Notation: N = readings, Xᵢ = glucose value, μ = mean, σ = SD, Δt = interval between readings, T = total monitoring time.


Registry feature names

These are the 32 fixed-parameter feature names used in build_feature_map(feature_names=[...]). They are pre-wired to specific clinical thresholds and require no parameters.
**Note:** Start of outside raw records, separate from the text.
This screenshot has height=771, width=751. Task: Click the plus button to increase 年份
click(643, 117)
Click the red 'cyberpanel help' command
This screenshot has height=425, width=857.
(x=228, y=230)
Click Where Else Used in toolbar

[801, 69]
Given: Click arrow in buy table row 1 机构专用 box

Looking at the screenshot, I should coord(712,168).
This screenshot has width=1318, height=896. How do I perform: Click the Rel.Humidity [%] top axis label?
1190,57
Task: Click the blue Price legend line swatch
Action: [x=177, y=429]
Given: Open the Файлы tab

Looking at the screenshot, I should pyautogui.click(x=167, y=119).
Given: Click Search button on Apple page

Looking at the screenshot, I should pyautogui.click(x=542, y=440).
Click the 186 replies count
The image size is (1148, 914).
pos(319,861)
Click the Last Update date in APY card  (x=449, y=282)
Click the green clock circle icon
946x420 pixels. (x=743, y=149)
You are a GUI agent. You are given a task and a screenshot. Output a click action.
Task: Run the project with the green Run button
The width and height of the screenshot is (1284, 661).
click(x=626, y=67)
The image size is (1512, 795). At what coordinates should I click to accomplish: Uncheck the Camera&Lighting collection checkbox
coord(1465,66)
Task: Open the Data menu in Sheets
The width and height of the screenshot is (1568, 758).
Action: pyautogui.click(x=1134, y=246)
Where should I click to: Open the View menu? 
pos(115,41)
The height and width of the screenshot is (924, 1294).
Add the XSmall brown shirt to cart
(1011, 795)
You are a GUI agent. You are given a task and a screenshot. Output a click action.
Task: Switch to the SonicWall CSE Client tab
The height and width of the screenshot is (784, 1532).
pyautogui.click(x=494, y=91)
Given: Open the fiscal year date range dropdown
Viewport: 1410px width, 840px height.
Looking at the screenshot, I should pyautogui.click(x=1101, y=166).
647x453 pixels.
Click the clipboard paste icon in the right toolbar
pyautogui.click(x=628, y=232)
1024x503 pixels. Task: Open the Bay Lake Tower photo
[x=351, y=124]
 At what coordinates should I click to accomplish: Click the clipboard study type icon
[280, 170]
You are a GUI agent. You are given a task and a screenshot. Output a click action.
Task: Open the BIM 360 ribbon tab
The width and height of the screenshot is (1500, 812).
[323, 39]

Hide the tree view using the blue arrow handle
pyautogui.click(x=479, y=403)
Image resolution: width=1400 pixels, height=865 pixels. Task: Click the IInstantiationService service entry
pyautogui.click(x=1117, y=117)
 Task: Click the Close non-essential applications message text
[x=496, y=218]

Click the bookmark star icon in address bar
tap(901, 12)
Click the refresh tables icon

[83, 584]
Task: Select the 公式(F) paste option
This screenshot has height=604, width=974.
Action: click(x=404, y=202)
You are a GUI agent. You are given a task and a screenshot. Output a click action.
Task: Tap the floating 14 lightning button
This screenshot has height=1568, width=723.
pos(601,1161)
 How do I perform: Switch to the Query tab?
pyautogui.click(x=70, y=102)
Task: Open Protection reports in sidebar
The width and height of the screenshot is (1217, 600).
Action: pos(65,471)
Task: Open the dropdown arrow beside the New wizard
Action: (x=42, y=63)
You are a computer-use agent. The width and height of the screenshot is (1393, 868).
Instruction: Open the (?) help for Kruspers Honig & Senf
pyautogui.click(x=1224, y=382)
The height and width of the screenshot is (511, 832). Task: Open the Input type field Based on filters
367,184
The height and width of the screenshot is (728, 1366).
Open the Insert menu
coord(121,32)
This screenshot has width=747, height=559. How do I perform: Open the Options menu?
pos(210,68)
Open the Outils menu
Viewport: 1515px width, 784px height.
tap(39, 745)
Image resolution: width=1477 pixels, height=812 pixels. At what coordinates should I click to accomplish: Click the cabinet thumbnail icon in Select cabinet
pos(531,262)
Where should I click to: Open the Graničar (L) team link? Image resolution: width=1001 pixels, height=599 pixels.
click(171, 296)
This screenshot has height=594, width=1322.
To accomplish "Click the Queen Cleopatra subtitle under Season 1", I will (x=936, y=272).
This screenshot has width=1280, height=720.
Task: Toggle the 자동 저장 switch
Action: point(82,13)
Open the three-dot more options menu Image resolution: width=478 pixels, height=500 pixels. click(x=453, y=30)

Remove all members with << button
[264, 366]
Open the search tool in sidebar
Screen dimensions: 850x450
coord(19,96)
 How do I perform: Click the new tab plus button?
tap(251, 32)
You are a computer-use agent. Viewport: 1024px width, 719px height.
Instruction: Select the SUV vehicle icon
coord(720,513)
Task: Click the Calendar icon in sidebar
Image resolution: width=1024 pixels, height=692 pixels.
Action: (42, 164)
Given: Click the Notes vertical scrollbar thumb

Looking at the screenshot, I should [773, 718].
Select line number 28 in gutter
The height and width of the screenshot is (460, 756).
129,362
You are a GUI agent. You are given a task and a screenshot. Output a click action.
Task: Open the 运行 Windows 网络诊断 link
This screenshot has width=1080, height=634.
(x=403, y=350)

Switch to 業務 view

glycosignal.list_features()           # all 32 names
glycosignal.list_features(category="time_in_range")  # filtered by category
Feature name Category Description
mean_glucose basic_stats Mean glucose (mg/dL)
median_glucose basic_stats Median glucose (mg/dL)
min_glucose basic_stats Minimum glucose (mg/dL)
max_glucose basic_stats Maximum glucose (mg/dL)
q1_glucose basic_stats 25th percentile glucose (mg/dL)
q3_glucose basic_stats 75th percentile glucose (mg/dL)
sd variability Standard deviation of glucose (mg/dL)
cv variability Coefficient of variation (%)
j_index variability J-index: 0.001 × (mean + SD)²
mage variability Mean Amplitude of Glucose Excursions (mg/dL)
conga24 variability SD of glucose differences 24h apart (mg/dL)
tir_70_180_min time_in_range Minutes in target range 70–180 mg/dL
tir_70_180_pct time_in_range Percent time in target range 70–180 mg/dL
tir_70_140_min time_in_range Minutes in tight range 70–140 mg/dL
tir_70_140_pct time_in_range Percent time in tight range 70–140 mg/dL
tbr_70_min time_in_range Minutes below 70 mg/dL (level 1 hypoglycemia)
tbr_70_pct time_in_range Percent time below 70 mg/dL
tbr_54_min time_in_range Minutes below 54 mg/dL (level 2 hypoglycemia)
tbr_54_pct time_in_range Percent time below 54 mg/dL
tar_180_min time_in_range Minutes above 180 mg/dL (level 1 hyperglycemia)
tar_180_pct time_in_range Percent time above 180 mg/dL
tar_250_min time_in_range Minutes above 250 mg/dL (level 2 hyperglycemia)
tar_250_pct time_in_range Percent time above 250 mg/dL
lbgi risk Low Blood Glucose Index
hbgi risk High Blood Glucose Index
adrr risk Average Daily Risk Range
gri risk Glucose Risk Index (Klonoff et al. 2023)
mean_glucose_excursion excursion Mean of readings outside mean ± 1SD (mg/dL)
mean_glucose_normal excursion Mean of readings inside mean ± 1SD (mg/dL)
peaks_above_140 peak Excursion episodes above 140 mg/dL (count)
peaks_above_180 peak Excursion episodes above 180 mg/dL (count)
peaks_above_250 peak Severe hyperglycemic episodes above 250 mg/dL (count)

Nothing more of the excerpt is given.